§ Pixel coordinate grounding data:
***
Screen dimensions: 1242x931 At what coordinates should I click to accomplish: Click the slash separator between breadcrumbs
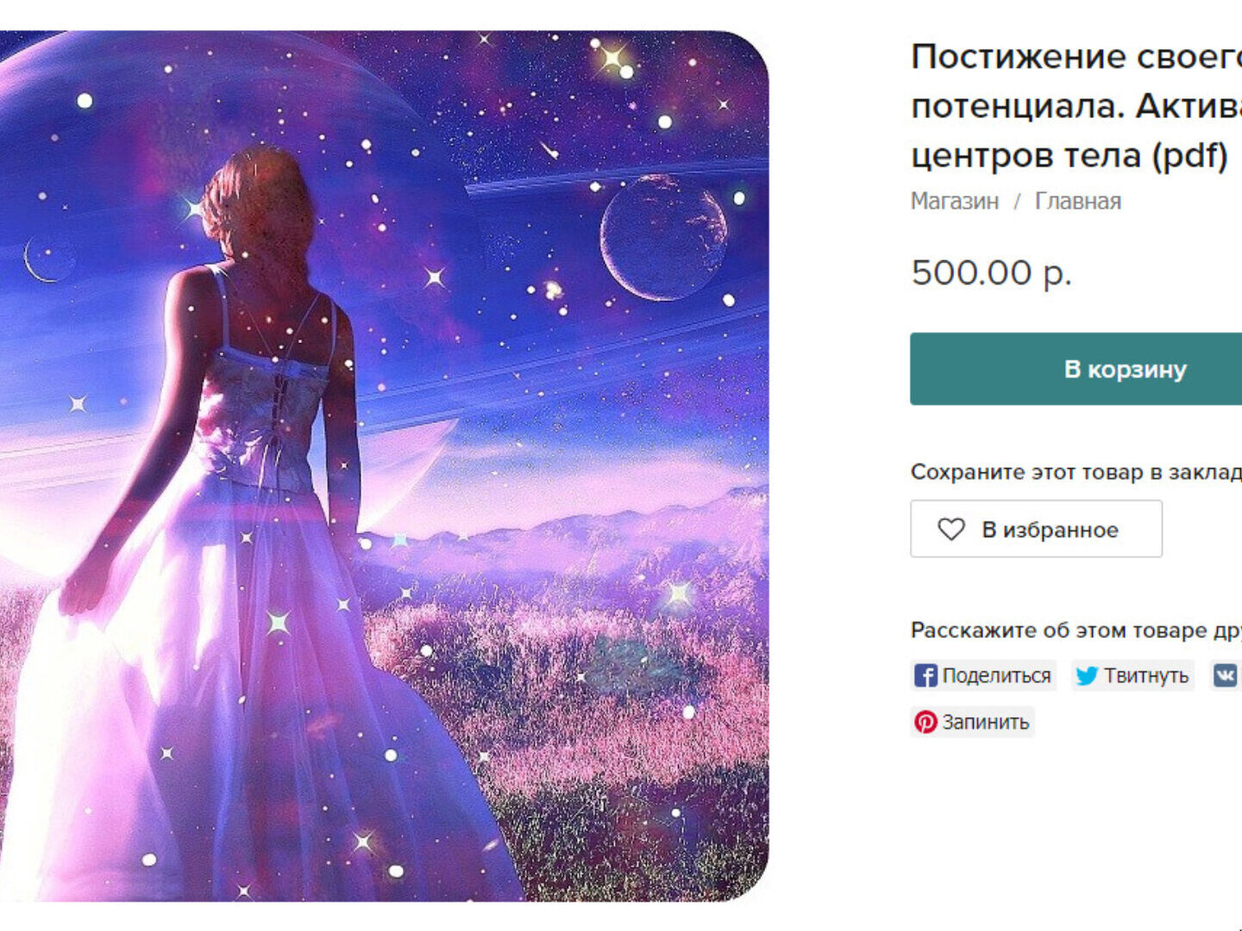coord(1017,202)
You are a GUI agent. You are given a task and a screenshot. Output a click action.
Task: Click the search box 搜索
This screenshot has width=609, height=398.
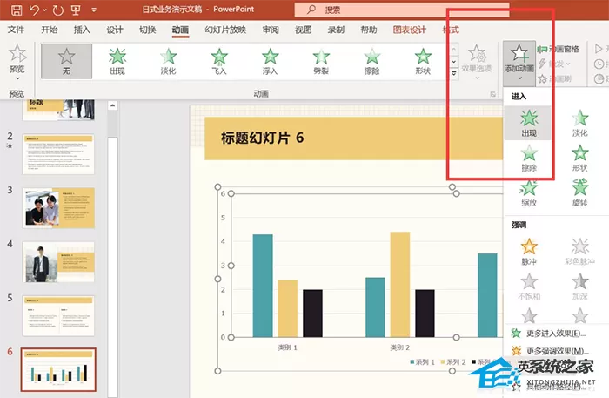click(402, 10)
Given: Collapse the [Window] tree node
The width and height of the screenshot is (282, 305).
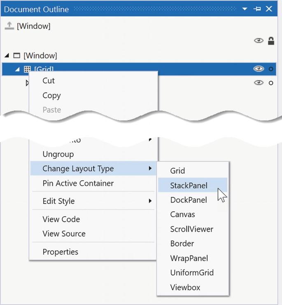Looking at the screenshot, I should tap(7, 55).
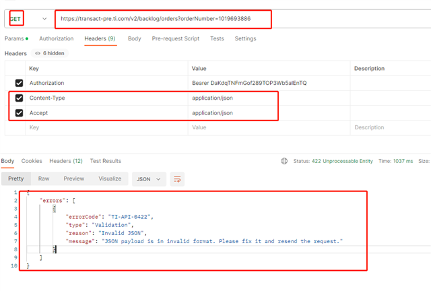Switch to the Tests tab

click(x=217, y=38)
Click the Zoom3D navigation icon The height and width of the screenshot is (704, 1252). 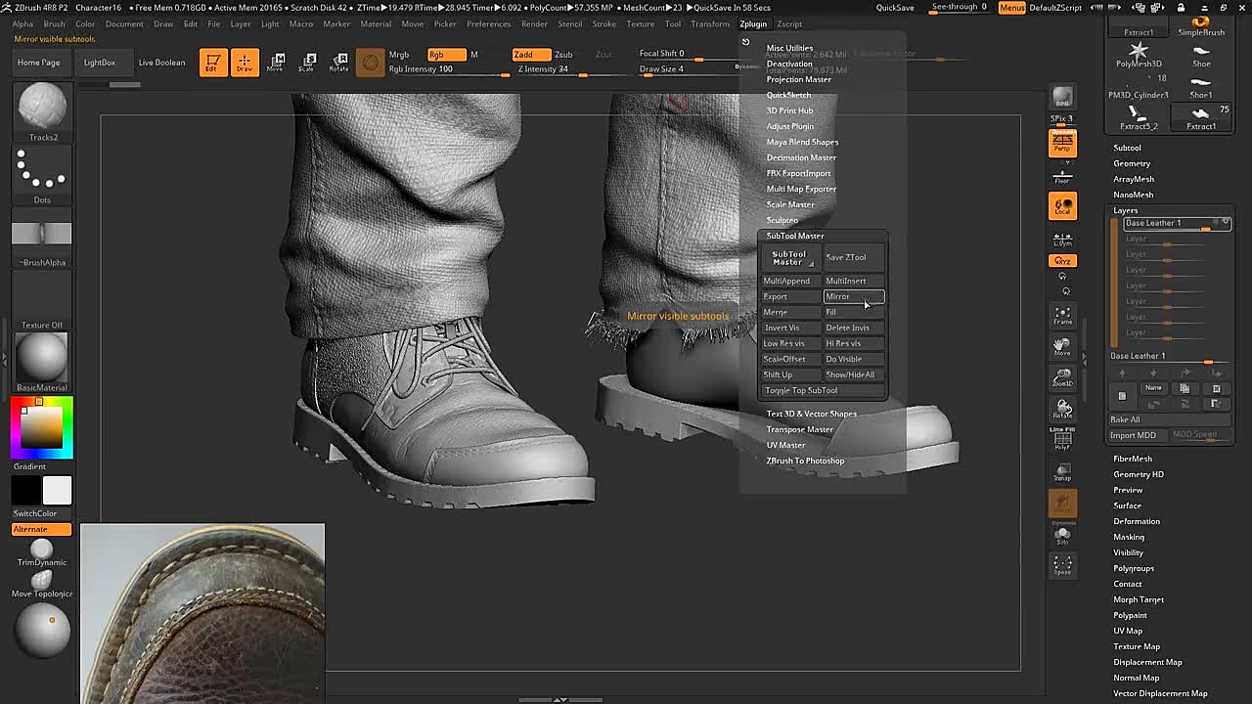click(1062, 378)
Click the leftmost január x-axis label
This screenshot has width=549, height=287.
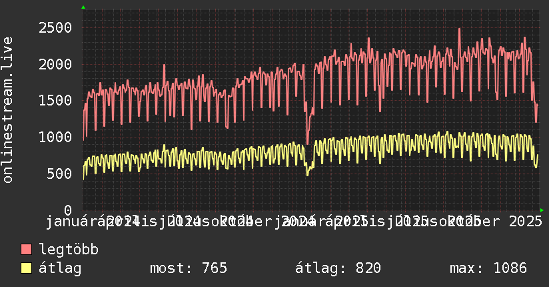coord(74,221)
***
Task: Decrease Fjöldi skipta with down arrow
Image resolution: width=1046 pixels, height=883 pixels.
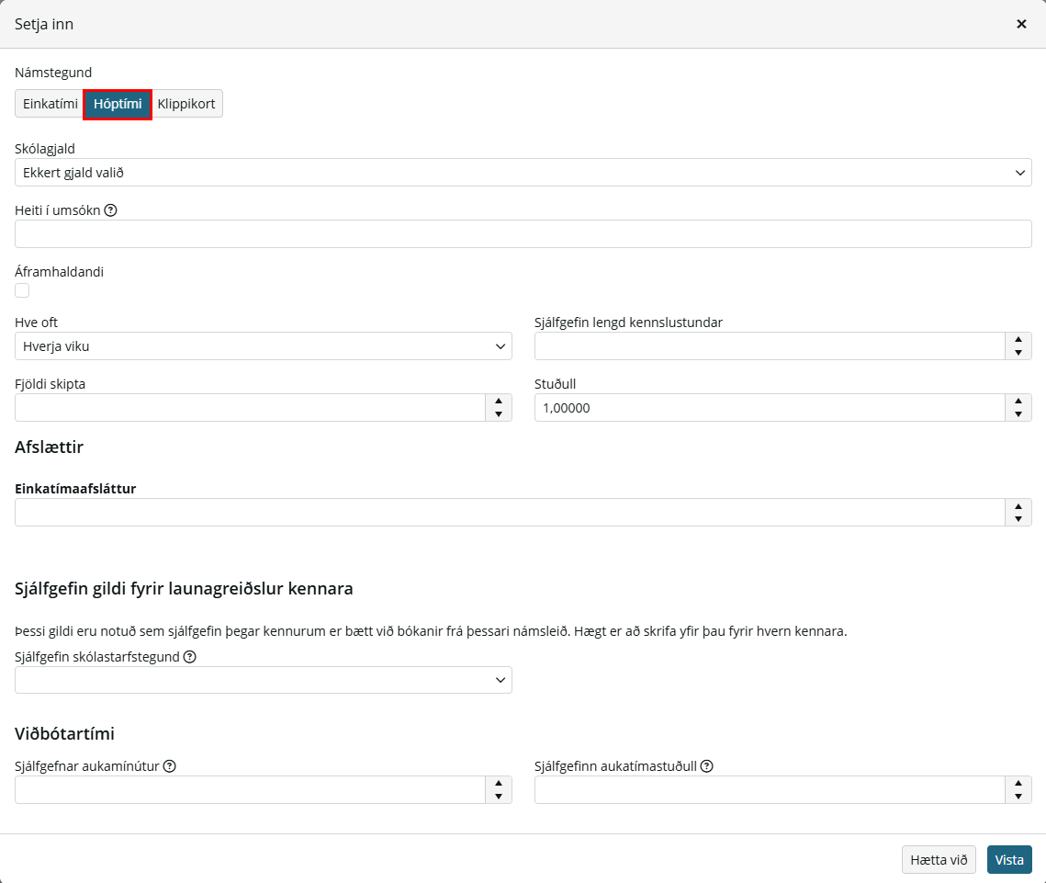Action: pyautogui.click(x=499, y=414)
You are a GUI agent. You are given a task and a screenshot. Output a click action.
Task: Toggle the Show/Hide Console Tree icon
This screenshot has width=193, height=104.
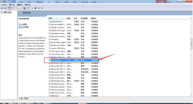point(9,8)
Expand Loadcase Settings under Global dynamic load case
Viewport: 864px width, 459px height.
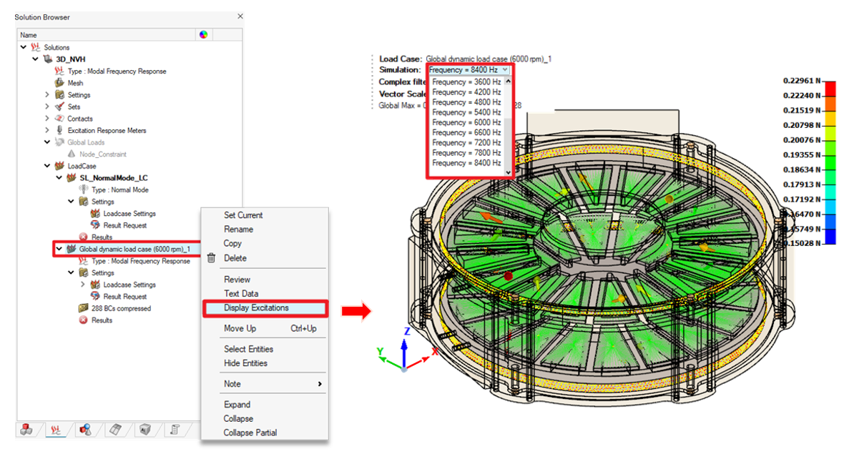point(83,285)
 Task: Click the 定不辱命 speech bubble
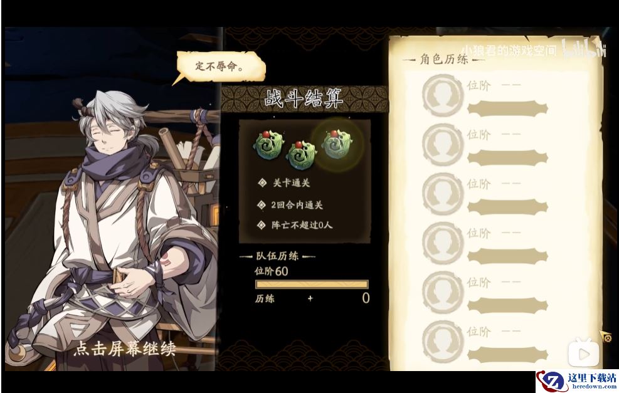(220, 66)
***
§ ASSIGNMENT: Leave out every picture, and copy exactly the lines above starting at the one holding "Screen dimensions: 1242x931" and ending at the one holding "Task: Click the search box 搜索", no more and no less.

§ PROBLEM SOLUTION:
Screen dimensions: 1242x931 At what coordinates should I click to accomplish: Click the slash separator between breadcrumbs
coord(1017,202)
You are a GUI agent. You are given a task and a screenshot. Output a click action.
Task: Click the search box 搜索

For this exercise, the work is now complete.